Further Subject: The Near East in the Age of
Justinian and Muhammad 527–c.700

The Byzantine Further Subject provides the only opportunity for historians to study in depth the dramatic transformation of the Near East at the end of the classical period. The scope of the subject is vast, encompassing as it does eight cultures and two seismic events. The twin civilized powers of classical antiquity, the Roman and Persian Empires, were both destroyed in the period, under the violent pressure of the Arab conquests and the massive influx of Slavs into the Balkans. These two old and two new cultures stand at the heart of the subject, but four other cultures are illuminated by the prescribed texts – the Coptic society of late Roman Egypt, the Syrian world of the Fertile Crescent, the fragmented society of Armenia, and the great nomad powers of the Eurasian steppes.

 

Candidates are not expected to accumulate knowledge about every facet of these eight cultures.
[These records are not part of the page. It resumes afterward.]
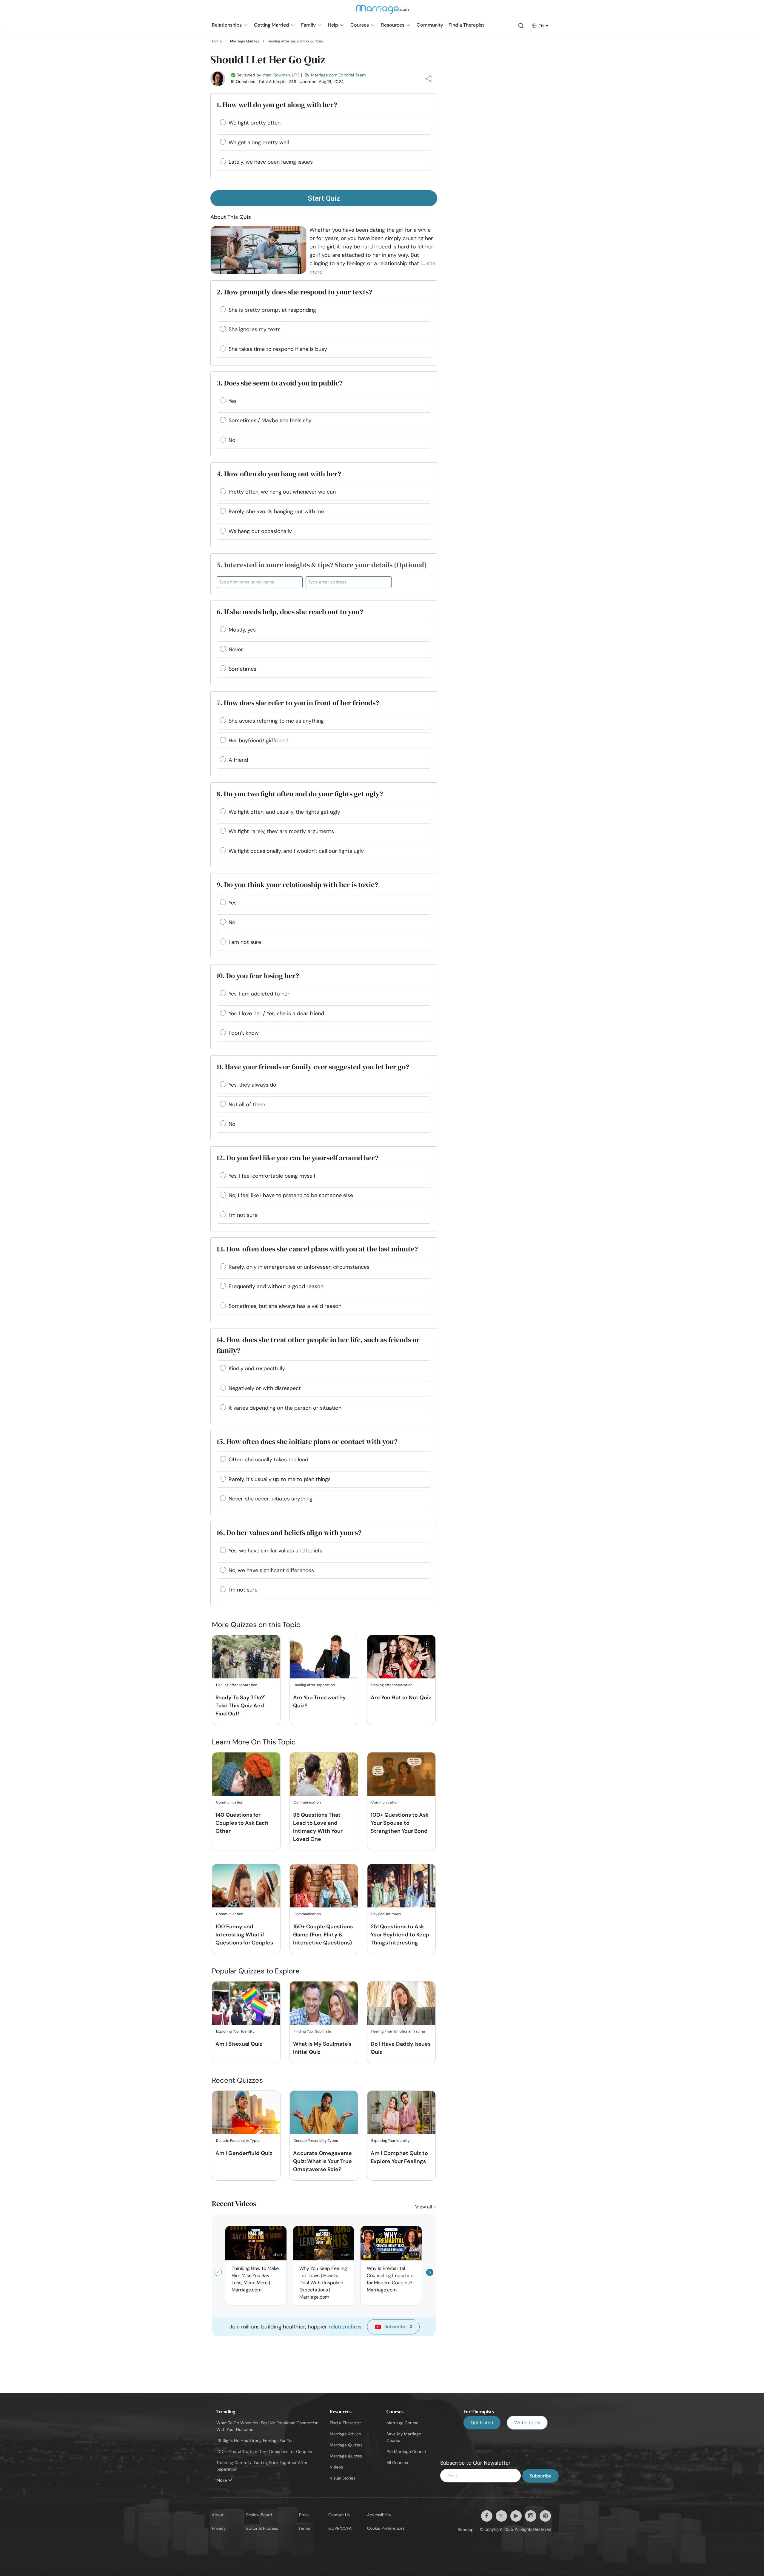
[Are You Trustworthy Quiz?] (324, 1657)
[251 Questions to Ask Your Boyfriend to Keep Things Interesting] (401, 1886)
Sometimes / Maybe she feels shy (270, 420)
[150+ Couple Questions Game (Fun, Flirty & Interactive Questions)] (324, 1886)
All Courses (397, 2462)
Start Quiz (324, 198)
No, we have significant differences (271, 1570)
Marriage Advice (345, 2434)
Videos (336, 2467)
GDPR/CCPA (340, 2528)
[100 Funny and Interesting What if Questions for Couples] (246, 1886)
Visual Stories (342, 2478)
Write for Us (527, 2423)
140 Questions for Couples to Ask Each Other (241, 1823)
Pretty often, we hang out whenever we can (282, 491)
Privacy (219, 2528)
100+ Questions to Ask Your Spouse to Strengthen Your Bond (400, 1823)
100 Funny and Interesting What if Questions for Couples (244, 1934)
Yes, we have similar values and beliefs (275, 1550)
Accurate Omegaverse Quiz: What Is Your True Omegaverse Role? (322, 2161)
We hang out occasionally (260, 531)
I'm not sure (243, 1215)
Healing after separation (236, 1685)
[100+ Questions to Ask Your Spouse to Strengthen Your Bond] (401, 1774)
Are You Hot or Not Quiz (401, 1697)
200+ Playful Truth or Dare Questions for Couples (264, 2451)
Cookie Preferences (386, 2528)
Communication (229, 1802)
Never (236, 649)
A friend (238, 760)
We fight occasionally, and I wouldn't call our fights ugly (296, 851)
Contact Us (339, 2514)
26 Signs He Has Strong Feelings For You (255, 2440)
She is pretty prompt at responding (272, 310)
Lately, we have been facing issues (271, 161)
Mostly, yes (242, 629)
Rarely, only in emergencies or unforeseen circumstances (299, 1267)
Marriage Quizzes (346, 2445)
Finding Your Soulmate (312, 2031)
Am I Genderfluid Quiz (243, 2153)
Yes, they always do (252, 1084)
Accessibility (379, 2514)
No (232, 440)
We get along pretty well (259, 142)
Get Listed (482, 2423)
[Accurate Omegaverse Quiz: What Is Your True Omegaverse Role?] (324, 2113)
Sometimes (242, 668)
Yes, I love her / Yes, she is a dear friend (276, 1013)
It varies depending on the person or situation (285, 1407)
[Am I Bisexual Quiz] (246, 2003)
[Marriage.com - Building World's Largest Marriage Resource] (382, 13)
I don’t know (244, 1032)
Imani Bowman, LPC (281, 75)
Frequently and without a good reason (276, 1286)
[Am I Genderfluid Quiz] (246, 2113)
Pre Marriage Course (406, 2451)
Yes (233, 401)
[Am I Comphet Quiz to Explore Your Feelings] (401, 2113)
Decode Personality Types (238, 2140)
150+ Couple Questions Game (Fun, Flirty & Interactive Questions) (323, 1934)
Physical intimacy (386, 1914)
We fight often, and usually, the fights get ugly (284, 811)
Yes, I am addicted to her (259, 993)
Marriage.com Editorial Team (338, 75)
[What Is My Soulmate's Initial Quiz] (324, 2003)
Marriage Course (402, 2423)
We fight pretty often (255, 122)
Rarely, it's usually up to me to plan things (280, 1479)
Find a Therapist (345, 2423)
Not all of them (247, 1104)
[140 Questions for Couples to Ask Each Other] (246, 1774)
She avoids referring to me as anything (276, 720)
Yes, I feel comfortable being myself (272, 1175)
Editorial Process (262, 2528)
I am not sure (245, 942)
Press (304, 2514)
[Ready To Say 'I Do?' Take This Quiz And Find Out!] (246, 1657)
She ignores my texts (255, 329)
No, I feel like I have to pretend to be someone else (291, 1195)
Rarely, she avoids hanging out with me (276, 511)
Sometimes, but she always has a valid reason (285, 1306)
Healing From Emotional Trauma (398, 2031)
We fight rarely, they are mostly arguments (281, 831)
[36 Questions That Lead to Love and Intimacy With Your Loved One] (324, 1774)
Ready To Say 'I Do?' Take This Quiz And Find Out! (240, 1705)
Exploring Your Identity (235, 2031)
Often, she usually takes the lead (268, 1459)
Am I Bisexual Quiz (238, 2043)
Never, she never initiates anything (270, 1498)
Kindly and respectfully (257, 1368)
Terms (304, 2528)
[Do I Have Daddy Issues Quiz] (401, 2003)
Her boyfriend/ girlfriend (258, 740)
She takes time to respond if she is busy (278, 349)
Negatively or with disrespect (265, 1388)
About (218, 2514)
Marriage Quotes (346, 2456)
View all (424, 2207)
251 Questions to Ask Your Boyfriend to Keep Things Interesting (400, 1934)
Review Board (259, 2514)
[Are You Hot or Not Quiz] (401, 1657)
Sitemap (466, 2529)
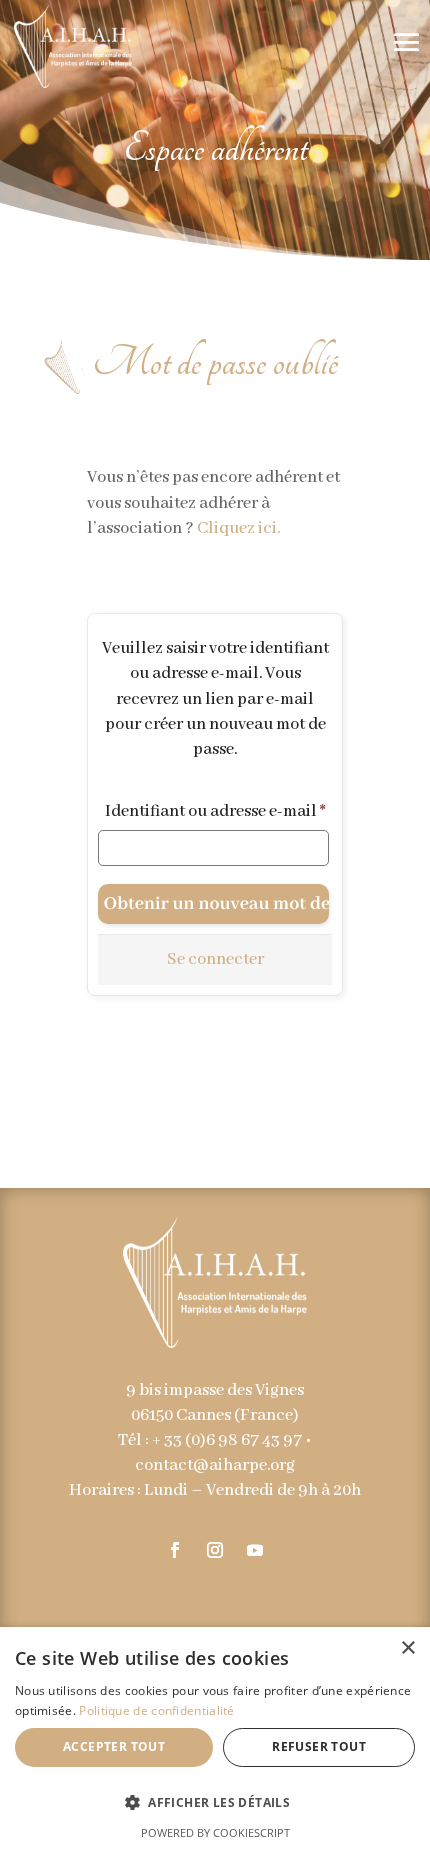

The prescribed texts focus attention on four major themes: (i) the social and cultural history of the rich eastern provinces of the Roman Empire – Mesopotamia, Syria, Palestine and Egypt – in the reign of Justinian, and, in particular, the half-articulated thought-world of monks and holy men and the strident, sophisticated theological arguments of the higher clergy; (ii) Roman-Persian relations; (iii) the nomad invasions and Slav colonization of the Balkan provinces of Rome; (iv) the rise of Islam and the Arab conquests. For many takers this last theme has proved particularly absorbing, as the prescribed texts, together with the Koran, enable the historian to trace the growth of Muslim power from the first halting words of the Prophet to Islam’s conquest of the Near East.